Der Richterbund fordert schon lange, die Unabhängigkeit der Staatsanwaltschaften zu stärken und das ministerielle Weisungsrecht nach § 146 Gerichtsverfassungsgesetz (GVG) abzuschaffen. Die Justizminister sollten ihre „aus dem vorletzten Jahrhundert stammenden Durchgriffsrechte“ endlich aufgeben. Bundesgeschäftsführer Sven Rebehn: „Allein der böse Anschein, dass Minister Strafverfahren aus dem Hintergrund politisch steuern könnten, erschüttert das Vertrauen in eine objektive und nur den Gesetzen verpflichtete Strafverfolgung.“ In der vergangenen Wahlperiode hatte Justizminister Marco Buschmann einen Entwurf vorgelegt, mit dem das Weisungsrecht in enge rechtliche Bahnen gelenkt und transparenter werden sollte. Laut Rebehn räumt der Gesetzentwurf nicht die Bedenken der EU-Kommission und des Europäischen Gerichtshofes aus, die „deutsche Staatsanwälte wegen ihrer Weisungsabhängigkeit nicht als unabhängige Justizbehörde anerkennen“. Deutlich zielführender als Buschmanns Vorschlag sei ein Reformmodell aus Nordrhein-Westfalen, wonach entsprechende Weisungen auf Fälle fehlerhafter Rechtsanwendung beschränkt werden sollen.
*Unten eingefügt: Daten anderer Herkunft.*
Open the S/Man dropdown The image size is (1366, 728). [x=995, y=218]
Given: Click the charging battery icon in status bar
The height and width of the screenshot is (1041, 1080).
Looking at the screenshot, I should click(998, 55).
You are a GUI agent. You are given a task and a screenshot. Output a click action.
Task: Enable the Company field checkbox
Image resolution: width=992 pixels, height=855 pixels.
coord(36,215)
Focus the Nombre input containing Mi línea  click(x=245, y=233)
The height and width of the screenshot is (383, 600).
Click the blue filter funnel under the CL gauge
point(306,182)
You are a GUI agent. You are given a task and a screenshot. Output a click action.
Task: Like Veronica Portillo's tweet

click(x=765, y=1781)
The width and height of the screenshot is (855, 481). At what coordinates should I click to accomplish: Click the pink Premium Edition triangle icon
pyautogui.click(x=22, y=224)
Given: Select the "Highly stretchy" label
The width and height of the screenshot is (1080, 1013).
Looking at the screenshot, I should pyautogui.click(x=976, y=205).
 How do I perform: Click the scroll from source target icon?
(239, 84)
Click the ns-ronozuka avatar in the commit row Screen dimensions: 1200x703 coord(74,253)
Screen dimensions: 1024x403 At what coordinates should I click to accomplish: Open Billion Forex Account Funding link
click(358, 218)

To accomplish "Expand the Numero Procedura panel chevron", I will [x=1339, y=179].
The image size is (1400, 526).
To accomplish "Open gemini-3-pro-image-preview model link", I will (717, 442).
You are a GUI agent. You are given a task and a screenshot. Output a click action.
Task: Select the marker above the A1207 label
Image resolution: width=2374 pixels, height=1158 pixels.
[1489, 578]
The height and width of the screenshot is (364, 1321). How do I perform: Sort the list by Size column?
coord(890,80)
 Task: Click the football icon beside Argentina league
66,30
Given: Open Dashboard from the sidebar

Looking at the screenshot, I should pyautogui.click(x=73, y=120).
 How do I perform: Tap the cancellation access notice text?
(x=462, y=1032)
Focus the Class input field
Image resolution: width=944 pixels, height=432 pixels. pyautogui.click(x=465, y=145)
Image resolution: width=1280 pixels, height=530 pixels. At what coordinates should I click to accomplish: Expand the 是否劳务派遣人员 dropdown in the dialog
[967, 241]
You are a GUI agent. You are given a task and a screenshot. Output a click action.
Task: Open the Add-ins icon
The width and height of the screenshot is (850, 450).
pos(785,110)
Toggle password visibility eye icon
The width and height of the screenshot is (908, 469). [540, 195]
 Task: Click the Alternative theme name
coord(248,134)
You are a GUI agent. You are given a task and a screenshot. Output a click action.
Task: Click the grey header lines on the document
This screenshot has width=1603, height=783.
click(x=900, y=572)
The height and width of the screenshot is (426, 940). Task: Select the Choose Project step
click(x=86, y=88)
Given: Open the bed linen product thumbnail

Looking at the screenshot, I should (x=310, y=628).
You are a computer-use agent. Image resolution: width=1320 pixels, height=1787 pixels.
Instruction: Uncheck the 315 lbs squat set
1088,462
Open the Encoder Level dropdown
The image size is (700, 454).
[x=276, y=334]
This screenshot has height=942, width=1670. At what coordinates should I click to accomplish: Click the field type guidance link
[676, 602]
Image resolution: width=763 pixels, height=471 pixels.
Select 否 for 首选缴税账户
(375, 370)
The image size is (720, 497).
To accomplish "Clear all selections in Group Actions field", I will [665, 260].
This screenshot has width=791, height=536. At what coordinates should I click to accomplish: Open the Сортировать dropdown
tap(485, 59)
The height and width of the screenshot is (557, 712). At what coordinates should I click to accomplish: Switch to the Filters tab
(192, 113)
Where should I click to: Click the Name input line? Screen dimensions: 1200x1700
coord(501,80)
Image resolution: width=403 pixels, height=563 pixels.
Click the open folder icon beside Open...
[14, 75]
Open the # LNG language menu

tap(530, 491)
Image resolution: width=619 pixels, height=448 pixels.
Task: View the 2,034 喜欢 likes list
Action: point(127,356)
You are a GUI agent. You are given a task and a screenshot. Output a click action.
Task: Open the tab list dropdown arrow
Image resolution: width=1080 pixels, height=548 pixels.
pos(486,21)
Damit würde etwaigen Durchgriffsversuchen auf die zuständigen Staatsanwälte und allen Spekulationen darüber von vornherein der Boden entzogen.
Es wird immer klarer, dass es auch in den Bundesländern Initiativen braucht, um den Rechtsstaat wetterfest zu machen und die Unabhängigkeit der Justiz gegen mögliche Durchgriffsversuche illiberaler Kräfte zu sichern. Die Resilienz der Landesverfassungsgerichte sowie die Frage, wer wie über die personelle Besetzung der Justiz zu entscheiden hat, gehören mit Priorität auf die politische Agenda. Das Verfahren zur Besetzung von Richterstellen ist so auszugestalten, dass es nicht parteipolitisch instrumentalisiert werden kann. Um das zu gewährleisten, braucht es vor allem starke Mitbestimmungsrechte der Justiz bei Einstellungen und Beförderungen.
Grundsätzliches
Die Judikative in Deutschland ist mit Ausnahme des Bundesverfassungsgerichts eine Behörde der Exekutive. Eine 3. Staatsgewalt besteht in Deutschland ausschließlich in Form der Weisungsfreiheit des Richters im konkreten Urteil. Darüber hinaus gibt es genau genommen keine 3. Gewalt, weil alles über die Exekutive (siehe Durchgriffsrechte) läuft. Die Judikative erhält in Deutschland das, was die Exekutive für sie bereitstellt. Wenn die (Landes-)Regierung mehr Geld für ihr Lieblingsprojekt braucht, kann sie problemlos Mittel bei der Judikativen zusammenstreichen. Was sie auch regelmäßig tut. Die Judikative kann nicht mal ihren eigenen Wunschbedarf formulieren. Es fehlt jegliche Form von Selbstverwaltungsorgan, die auch nur die Formulierung eines Wunsches ermöglichen würde. Die deutsche Justiz hängt sowohl von den Mitteln als auch von der Verwaltung her am Tropf der Exekutive. Reformen sind überfällig. Denn Unabhängigkeit ist nur gegeben, wenn genug Geld vorhanden ist, um den Auftrag zu erfüllen, und sich die Qualität der Erfüllung des Auftrages nicht nach den verfügbaren Mitteln richtet. Vor allem ein Rechtsstaat sollte nicht an seinen Gerichten sparen.